#### [What is being asked]
Would you print the listing that follows exactly, but without its pictures?

=== Begin Enclosure ===

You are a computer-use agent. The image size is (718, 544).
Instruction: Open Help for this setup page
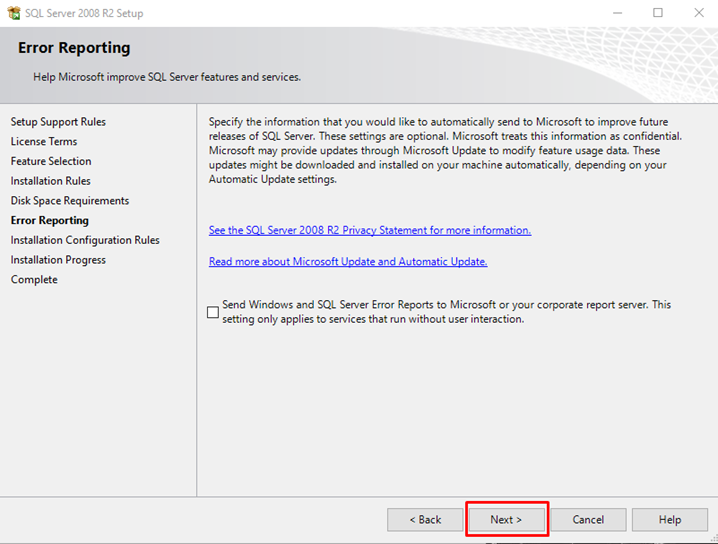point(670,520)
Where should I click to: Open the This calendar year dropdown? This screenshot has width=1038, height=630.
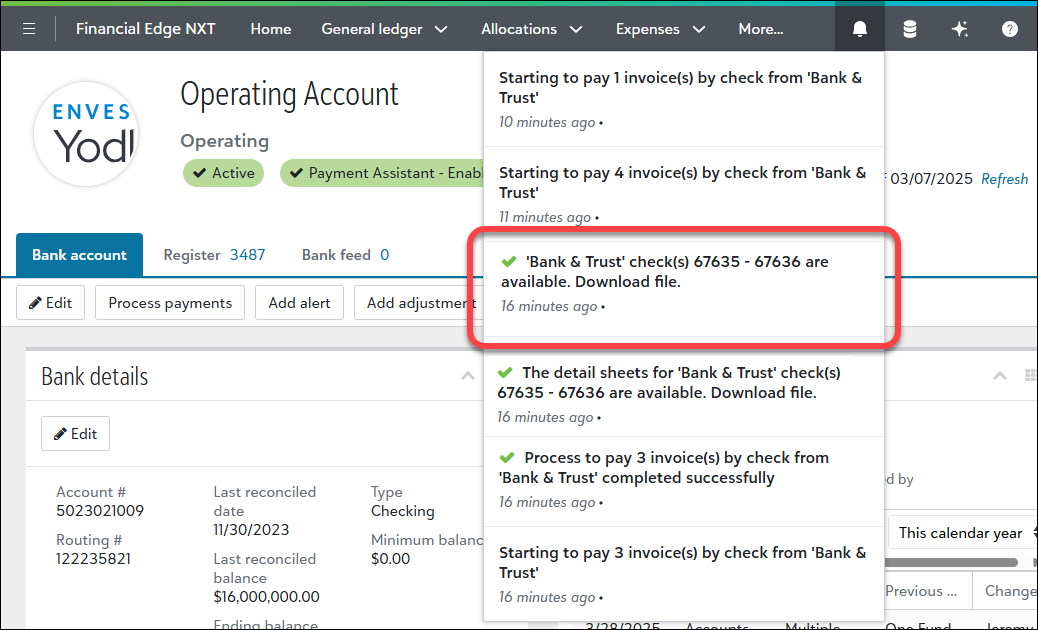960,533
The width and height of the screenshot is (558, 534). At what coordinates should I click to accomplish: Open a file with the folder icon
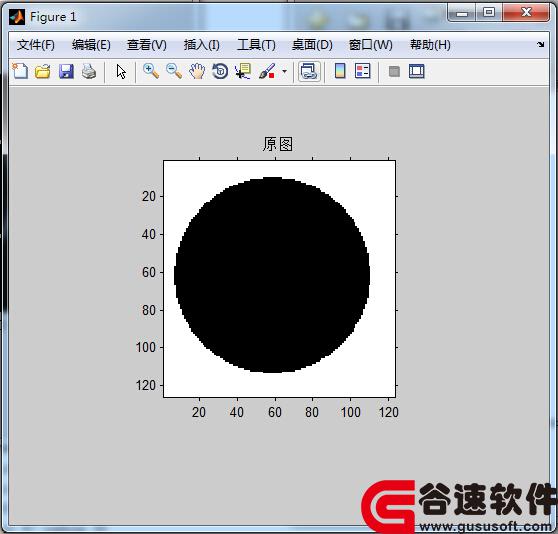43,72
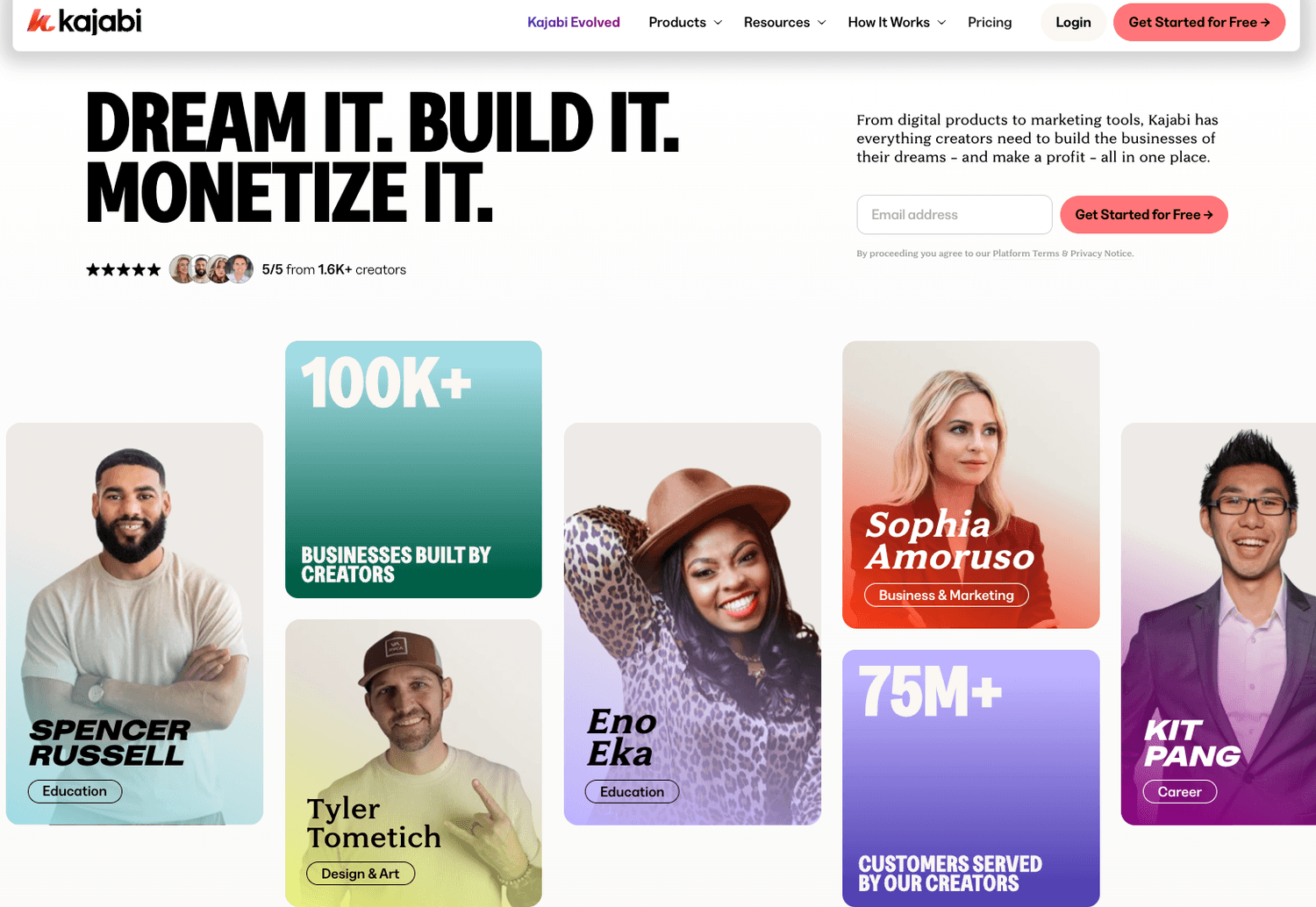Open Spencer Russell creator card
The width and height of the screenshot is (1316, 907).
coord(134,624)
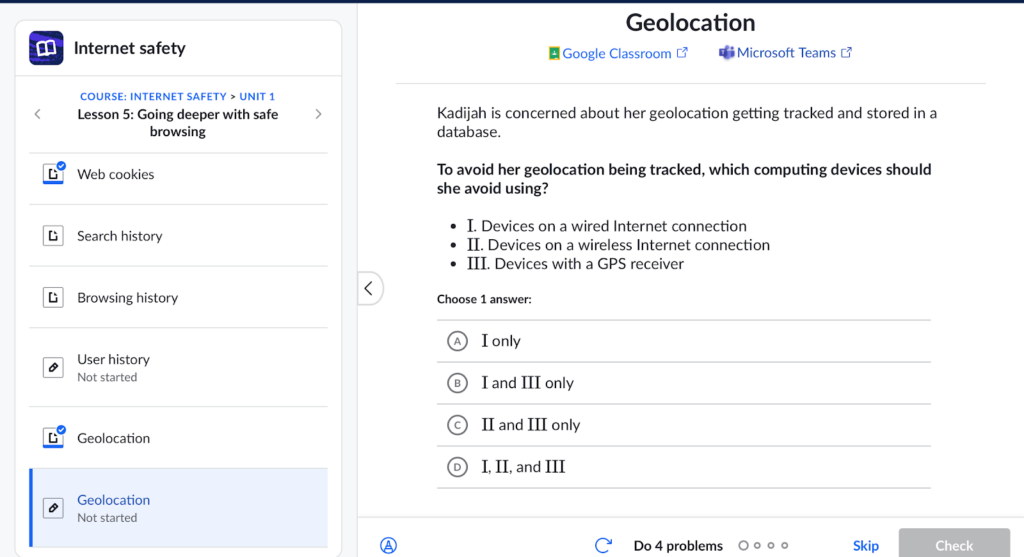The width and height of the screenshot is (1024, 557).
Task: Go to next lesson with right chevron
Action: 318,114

=== End Enclosure ===

#### [Result for this task]
You are a computer-use agent. The image size is (718, 544).
Instruction: Open Help for this setup page
point(670,520)
Where should I click to: Open the This calendar year dropdown? This screenshot has width=1038, height=630.
960,533
The width and height of the screenshot is (558, 534). At what coordinates should I click to accomplish: Open a file with the folder icon
43,72
Open Spencer Russell creator card
The width and height of the screenshot is (1316, 907).
coord(134,624)
The width and height of the screenshot is (1024, 557).
Task: Go to next lesson with right chevron
Action: 318,114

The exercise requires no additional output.